CiteScore Tracker is updated every month, but the link to the citing documents is generated via a live search which is updated every day. You may notice some differences due to the currency of CiteScore Tracker generally being behind the currency of Scopus.com.

Scopus subscribers can see all documents underlying the numerator and denominator for both the annual CiteScore values and the CiteScore Tracker. Guest users of Scopus are able to see the most recent 20 documents within CiteScore Tracker and all documents when they register for a free in Scopus.

Scopus uses a different classification system (the All Science Journal Classification, or ASJC) from ones you might be used to. The assignment of serial titles to subject classifications is done manually, and a serial title can belong to multiple categories.

Improvements that you would like to see can be fed back for consideration via Scopus. https://service.elsevier.com/app/answers/detail/a_id/14837/supporthub/scopus/. Scopus has already made a number of subject area changes as a result of customer feedback..

Scopus coverage represents substantial publisher activity from all regions in the world. It is the most globally representative commercial abstracting and indexing database available.

Many major scientific publishers are located in North America and Western Europe, and therefore Scopus covers many titles from publishers located in these geographical areas. However, Scopus covers content from publishers located in more than 120 different countries from all continents.

A complete overview of the titles covered by Scopus, and their publishers, can be found in the Scopus Source List: https://www.elsevier.com/solutions/scopus/content.

Please note that the publisher name used on the journalmetrics.scopus.com site is based upon current information and not a title's history. For example if Journal A moves from Publisher X to Publisher Y in 2016, we will update that title's information to show Publisher Y for all available CiteScore years.

There is no bias towards any publisher with respect to the priority of processing their content. However, the different ways of sourcing content from publishers impact on the time it takes to receive and process the content.

Content is sourced from the publisher in different ways, depending on the format that is available from the publisher. Direct electronic feeds are setup wherever possible which enables fast processing of the content. Content that is not available in electronic format may be sourced from paper.

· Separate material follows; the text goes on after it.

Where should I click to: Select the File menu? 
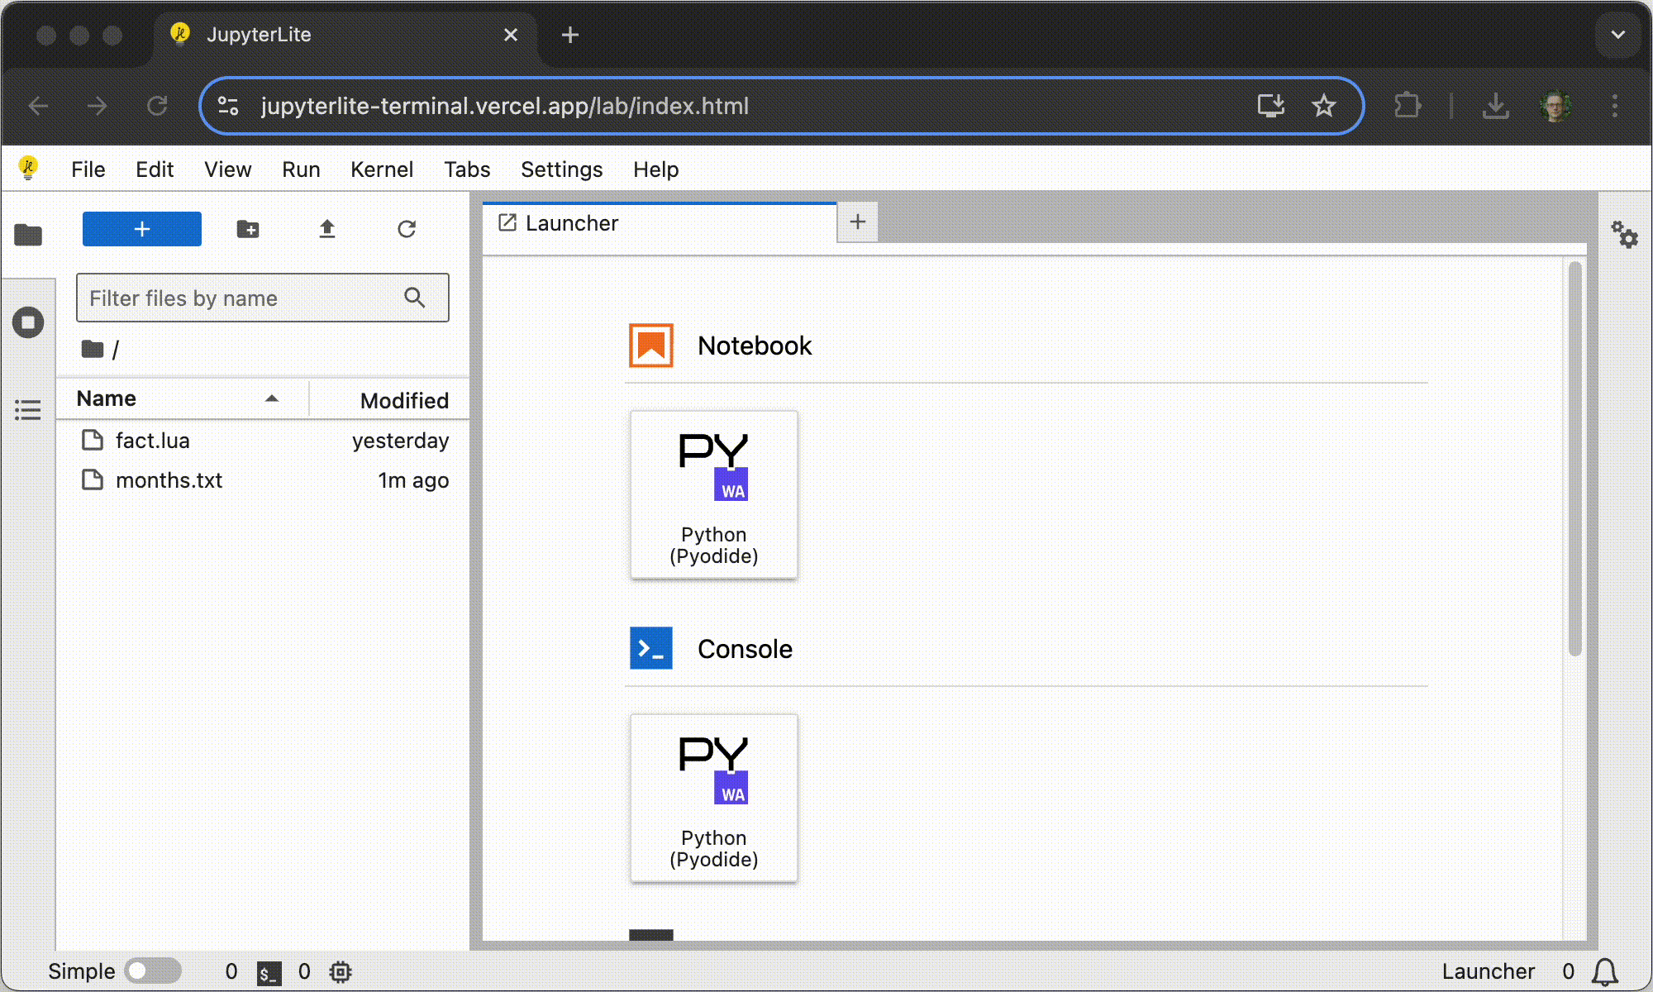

The Journal Citation Reports, which hosts the Impact Factor, includes about 12,000 titles covered in Web of Science Core Collection. These are largely all also covered by Scopus. There are around 50 titles that are not indexed in Scopus either because they are in process of being added, or because there are business reasons not to cover them such as discontinuation of coverage.

Serial titles are classified using the ASJC (All Science Journal Classification) scheme. This is done by in-house experts at the moment the serial title is set up for Scopus coverage; the classification is based on the aims and scope of the title, and on the content it publishes.

A complete overview of the ASJC classification scheme and serial title classifications can be found in the Scopus Source List and more information about classification can be found in the content coverage guide: https://www.elsevier.com/solutions/scopus/content.

To better reflect their areas of research, the Scopus team have updated the subject classifications given to over 150 titles. This was done through a combination of publisher feedback and proactive re-evaluation. These new subject areas are reflected in their 2016 annual CiteScore metrics and CiteScore Tracker 2017 values, but not in the 2011 – 2015 metrics. As a result you may find a difference between the subject areas used in the 2011 – 2015 metrics and the 2016 metric values.

The subject areas visible at the top of a title's Scopus source page, always reflects the most recently allocated classification.